__TO BE DONE__
(1) According to the LibreSSL excerpt, which function does LibreSSL use to generate random numbers?
(2) Can you continue the LibreSSL excerpt past its last sentence?

__EXCERPTED PASSAGE__
On August 6, 1.0.1i was released with fixes for both of the above issues along with about 12800 lines of diff for other stuff. On August 8, a user reported that after upgrading, SRP no longer worked. The fix for the first issue was broken. The bug was embargoed for over a month, and nobody tested the fix.

What's the lesson here? Don't drop jumbo security patches on users. Anybody actually using SRP was in an unfortunate pickle here. They couldn't upgrade to get the fix for the buffer overflow, but instead had to pick it out from the rest. If the patches had been issued separately, as they were discovered, this never would have happened. Nobody's perfect, and I've flubbed a few patches myself, but that's exactly why you don't combine them. If the libssl patch had been released at the beginning of July, the regression would have been discovered and a correct fix hammered out long before the buffer overflow was discovered.

months 2-5

OK, I still haven't talked too much about we have done since the last update. We've mostly stopped deleting code. There's still some scary code left, but the good news is it's code you need to run. There was a bit of a summer lull, some post hackathon decompression, and then the OpenBSD 5.6 freeze. But progress is picking up again. Dig into a directory, open a few files, rewrite a function or two. Look at all the points where memory is allocated, and then make sure it is freed, exactly one time, no more, no less.

I'm sorry to make it all sound so tame, but avoiding excitement is all part of the plan. The first 30 days were all about revolution. Now we've switched into evolution mode.

portable

Due to quirks of release timing, the first release of LibreSSL was the portable version. The first native OpenBSD version won't be released until November, when 5.6 comes out.

I personally do not work on the portable version, but I have kept my eye on it. A few notes on that. First, you'll be happy to know that libressl portable should work on all BSD systems. It works on some other systems, too, but enough about them. Most of the extensioned interfaces in OpenBSD are already shared with other BSDs. You shouldn't even need the portable build system, if you don't like it. The simple BSD makefile build system from OpenBSD will probably suit you better.

That's the good news. The bad news, for now, is that libressl uses the arc4random function to generate random numbers. Theo has a talk coming up all about that, but it's enough for me to say that the arc4random implementations in FreeBSD and NetBSD aren't quite state of the art anymore. I know there are some patches to update FreeBSD at least, but they've stalled out. You're going to want to pick that work up.

We're currently still targeting posix platforms. Windows support isn't out of the question.

ressl

I'd like to turn now to what I hope is the future. The initial reactions to the announcement of LibreSSL included a lot of "the OpenSSL API is so bad it's not worth preserving". I'm inclined to agree. We've preserved the API because that's what we needed to do to succeed, but we're not married to it long term.

Joel and I have been working on a replacement API for OpenSSL, appropriately entitled ressl. Reimagined SSL is how I think of it. Our goals are consistency and simplicity. In particular, we answer the question "What would the user like to do?" and not "What does the TLS protocol allow the user to do?". You can make a secure connection to a server. You can host a secure server. You can read and write some data over that connection.

__RECORD EXCERPTS__

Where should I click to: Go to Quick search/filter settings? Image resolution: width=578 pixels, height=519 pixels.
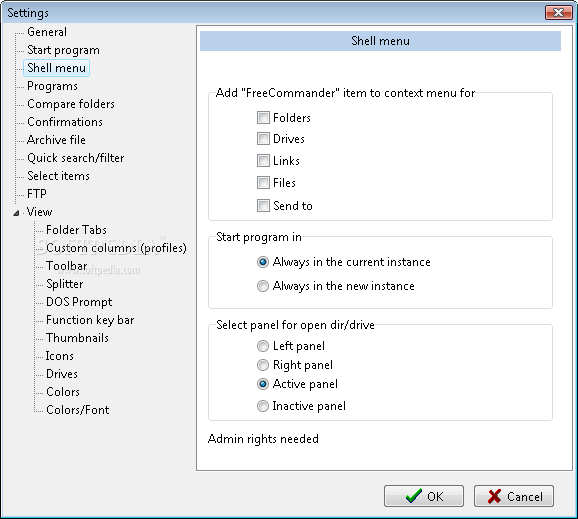76,158
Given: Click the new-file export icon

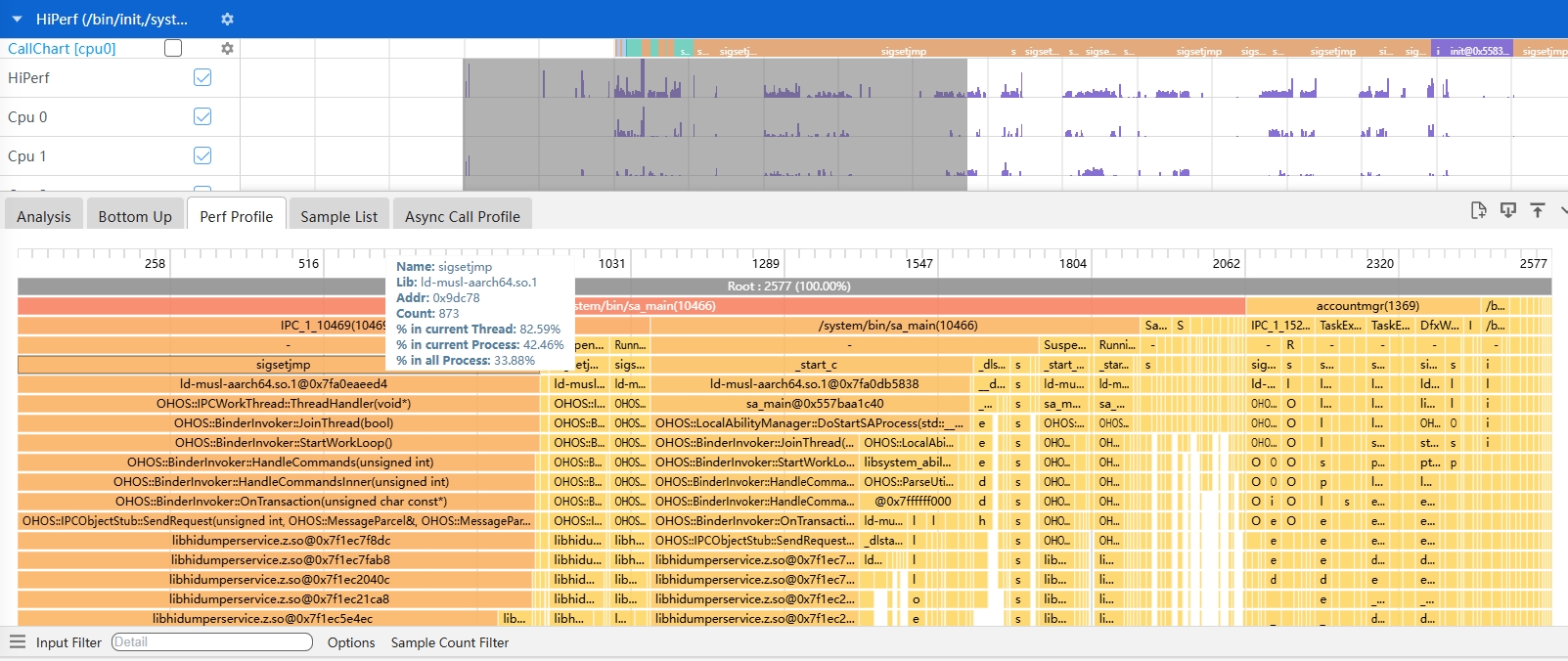Looking at the screenshot, I should 1478,210.
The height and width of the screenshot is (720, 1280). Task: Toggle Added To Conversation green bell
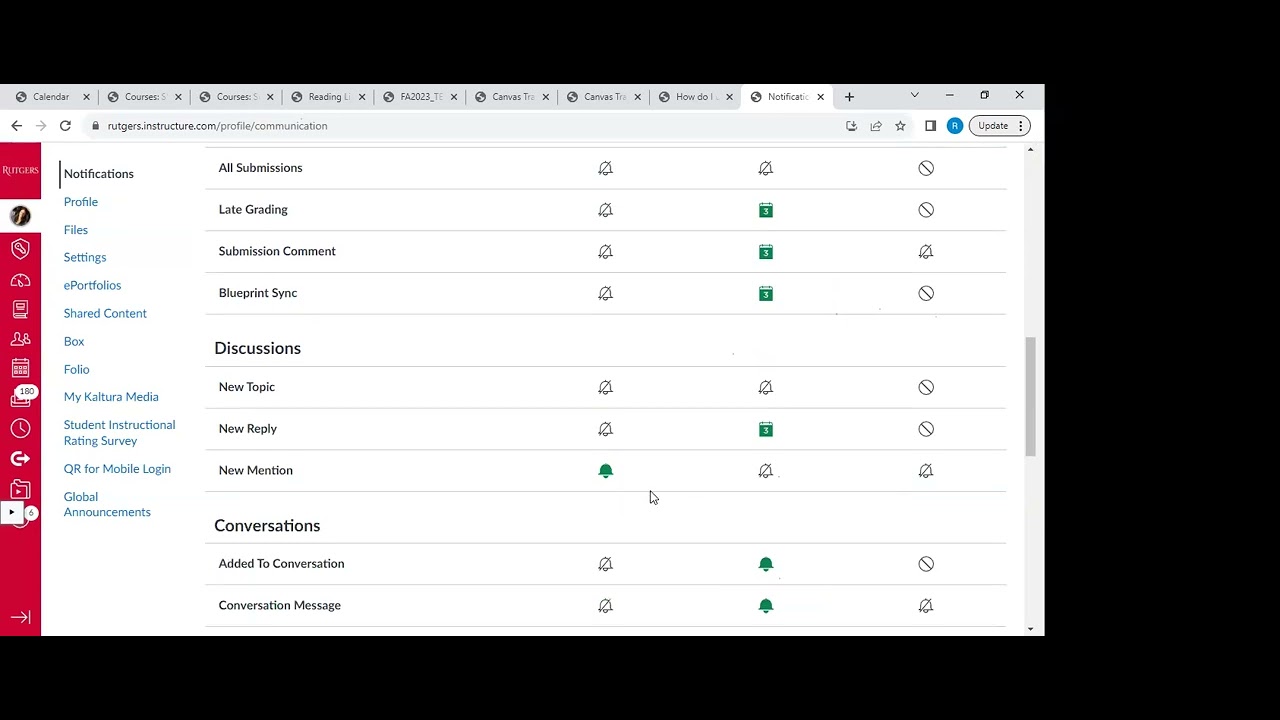pyautogui.click(x=765, y=564)
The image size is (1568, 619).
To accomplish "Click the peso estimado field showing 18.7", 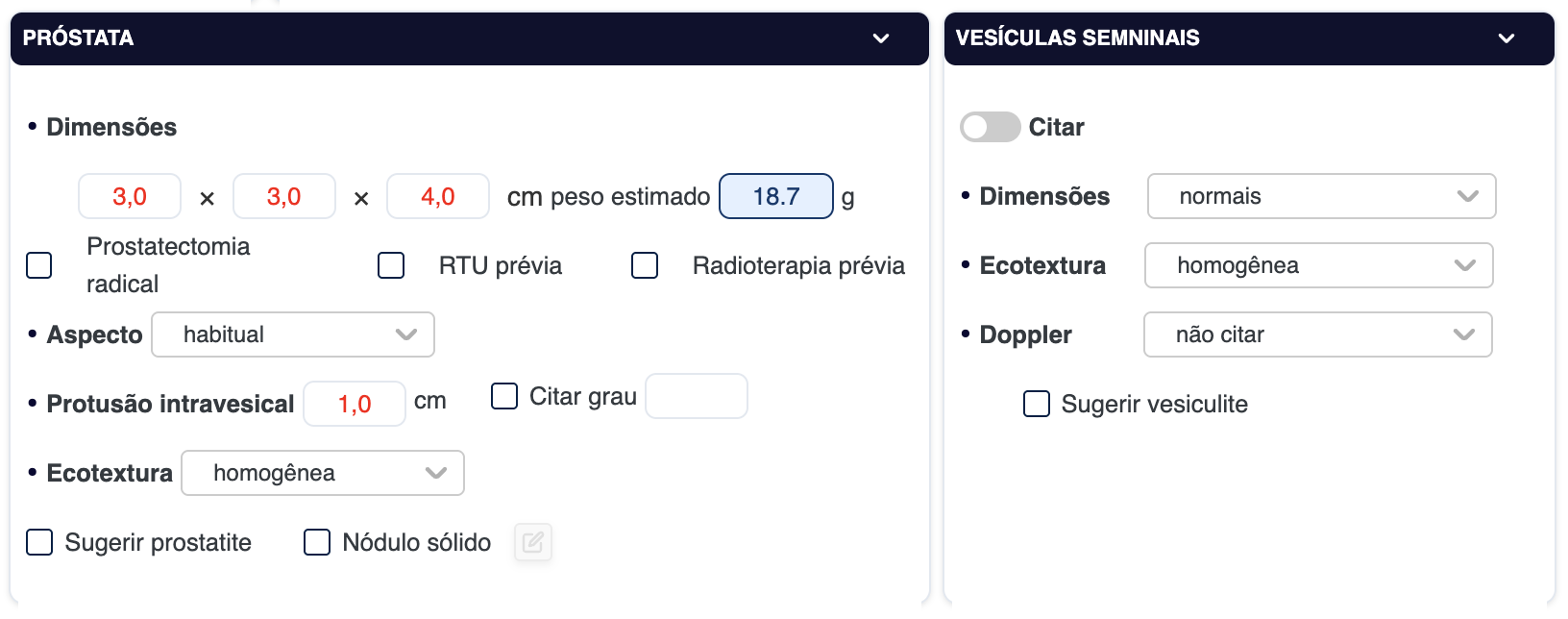I will point(775,196).
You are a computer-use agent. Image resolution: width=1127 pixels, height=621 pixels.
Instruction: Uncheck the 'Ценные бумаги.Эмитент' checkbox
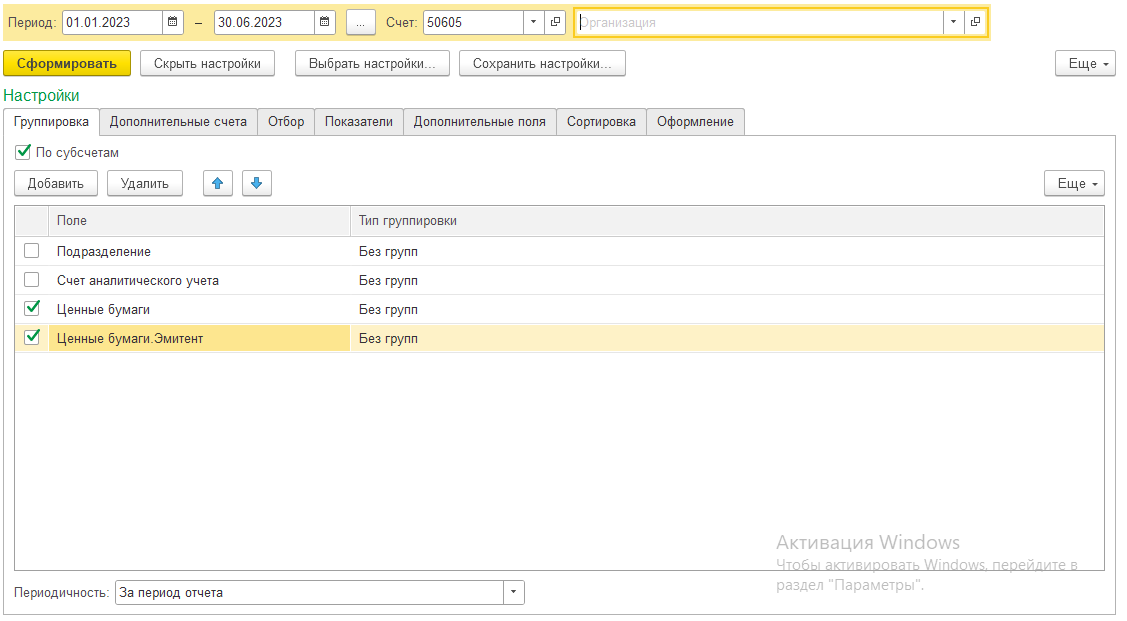click(x=32, y=338)
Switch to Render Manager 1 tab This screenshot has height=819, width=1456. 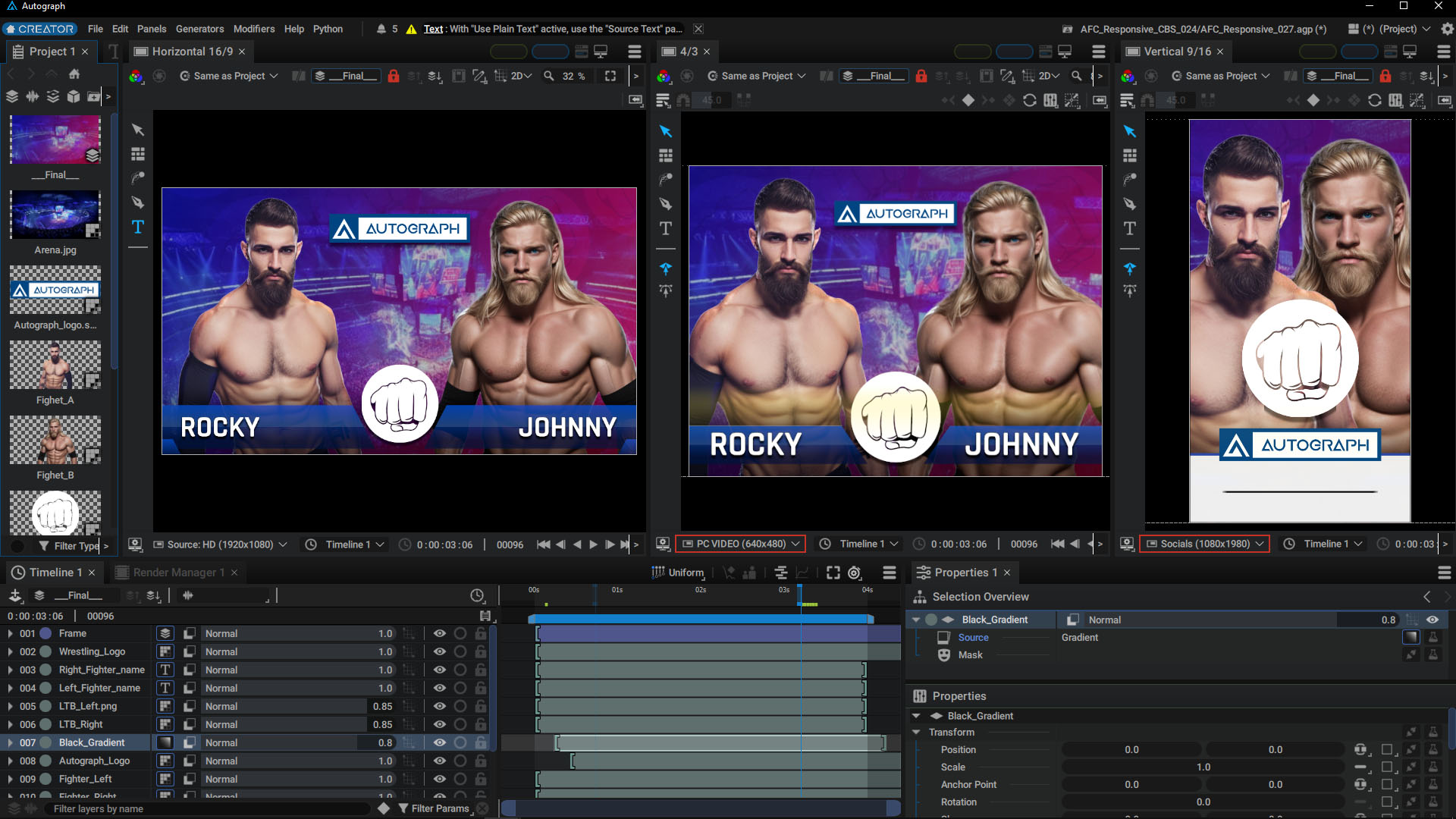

__ANSWERS PROVIDED__
(1) The arc4random function.

(2)
A few goals. First, no OpenSSL types or functions are exposed. In fact, not even any ressl internals are exposed. You should never need to contemplate X.509 or ASN.1. Those are implementation details far beyond the level of caring of most developers or users. As a consequence of that, the API is easy for other languges to bind to. The ressl interface could almost equally well describe transport over ssh tunnels. What do you want? Do you want a secure connection? We give you a secure connection.

Perhaps more importantly, it allows the implementation to evolve and change. It's not actually tied to LibreSSL. The libressl library will work with OpenSSL, and can be adapted to use other implementations as well. Previous efforts at replacing OpenSSL usually ended up with compat shims that replicated the OpenSSL API. But that's terrible. If we're going to have a universal API, it needs to be a good one. And it needs to be sufficiently abstract so that others are welcome to the party. Clearly, we've made a claim that LibreSSL is, or at least can be, the best quality TLS stack you can get. But I think the ecosystem benefits by breaking the monoculture.

The ressl API does provide one noteworthy feature. Hostname verification. In order to make a secure TLS connection, you must do two things. Validate the certificate and its trust chain. Then verify that the hostname in the cert matches the hostname you've connected to. Lots of people don't do the latter because OpenSSL doesn't do that latter. You have to do it yourself, which requires knowing about things like CommonNames and SubjectAltNames. The good news is that popular bindings for languages like python and ruby include a function to verify the hostname. The bad news is if you pick a python or ruby project at random, they probably forget to do it. Another funny fact is that since everybody has to write this code themselves, everybody does it a little bit differently. Especially regarding handling of wildcard certificates and everybody's favorite, embedded nul bytes. Hostname verification is on by default in ressl, and the API is designed so that you always provide a hostname; there's no way to accidentally call the function that doesn't do verification.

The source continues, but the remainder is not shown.